▸ What to work on: Set down each record exactly. Omit the pictures.

▸ Collected data entries:
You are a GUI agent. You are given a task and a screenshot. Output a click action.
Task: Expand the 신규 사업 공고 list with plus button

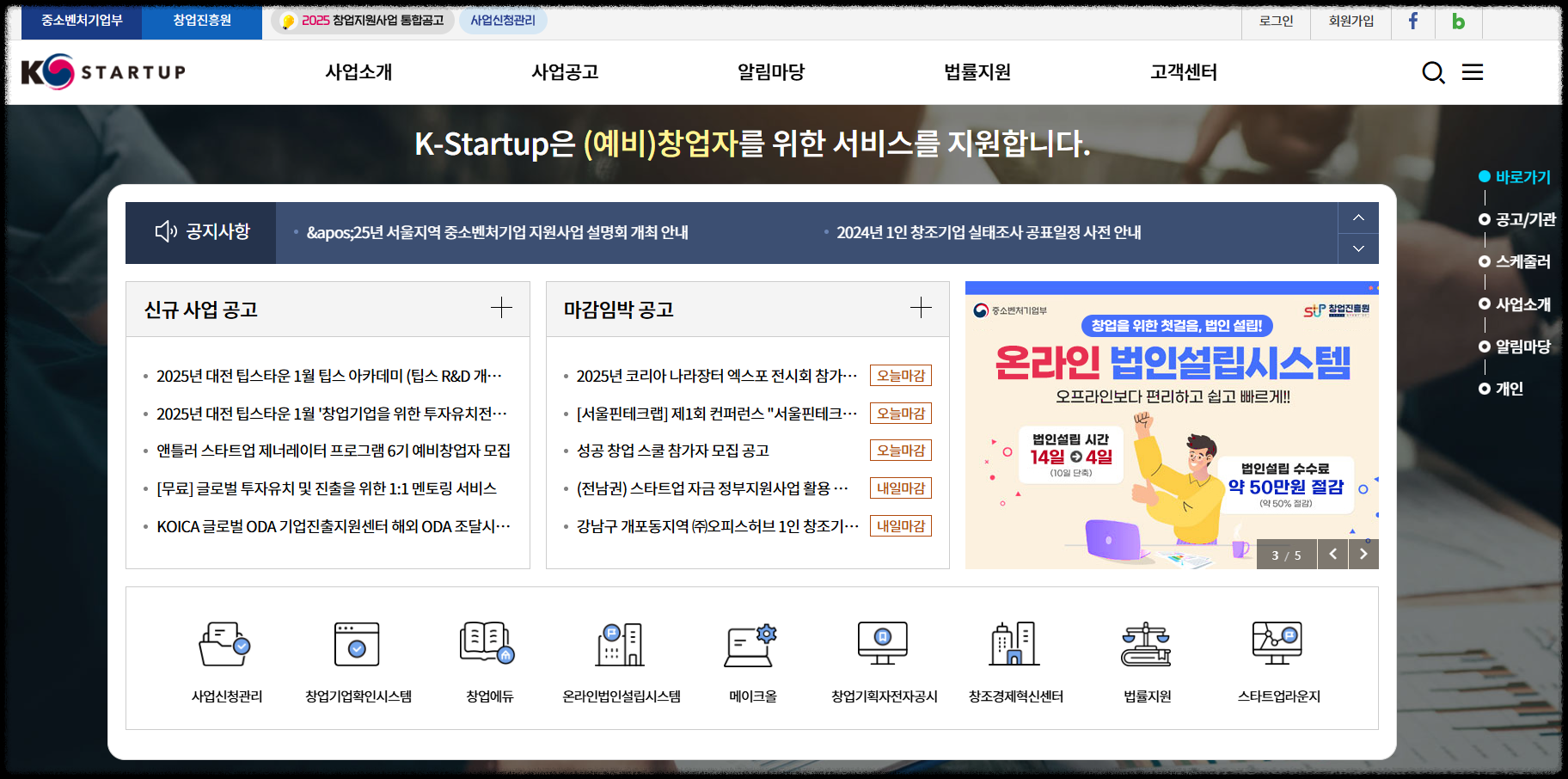[501, 308]
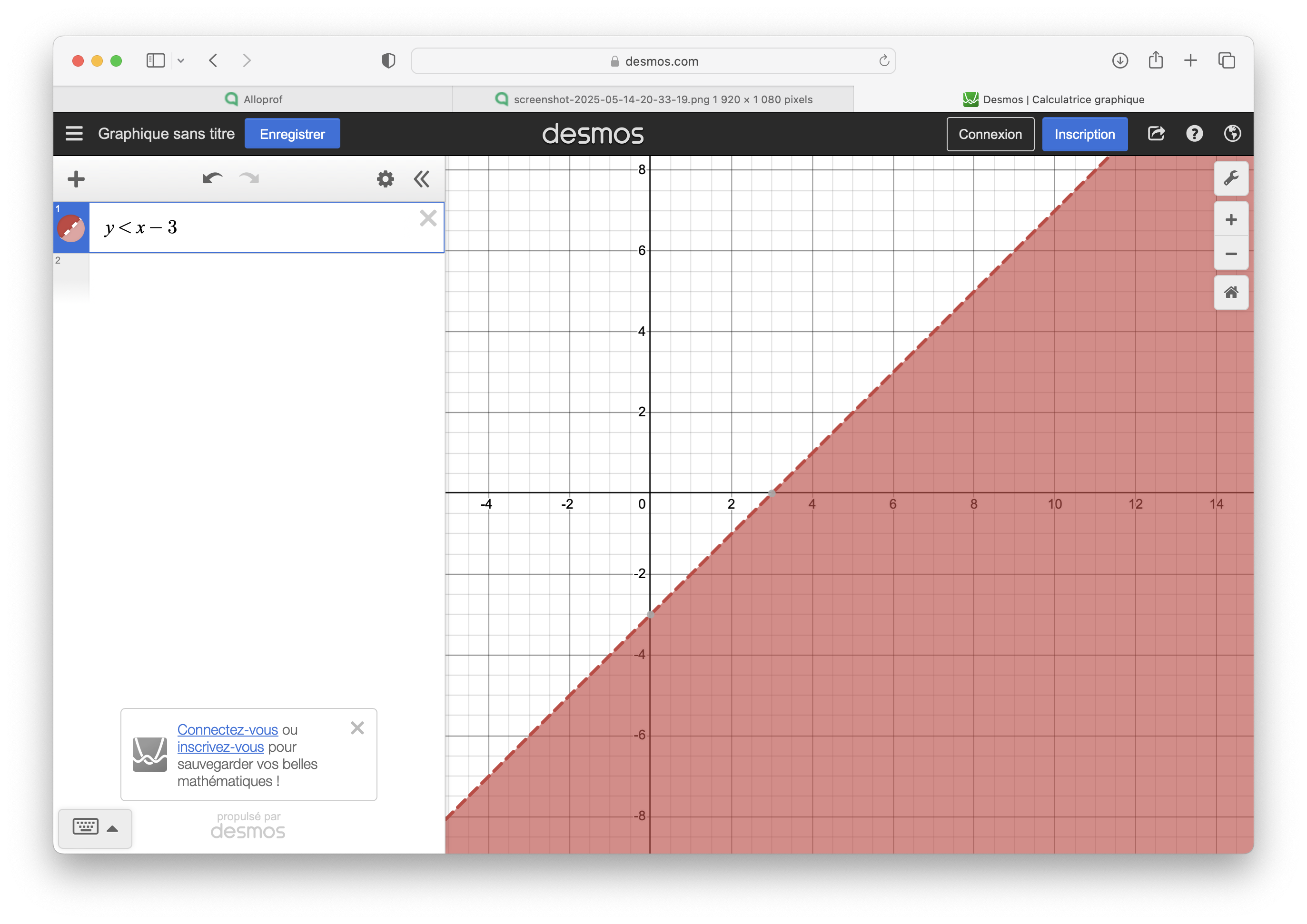The image size is (1307, 924).
Task: Expand the on-screen keypad
Action: coord(95,828)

▸ Exercise result:
You are a GUI agent. You are given a task and a screenshot. Output a click action.
Task: Expand the 신규 사업 공고 list with plus button

[501, 308]
The image size is (1307, 924).
Task: Expand the on-screen keypad
Action: coord(95,828)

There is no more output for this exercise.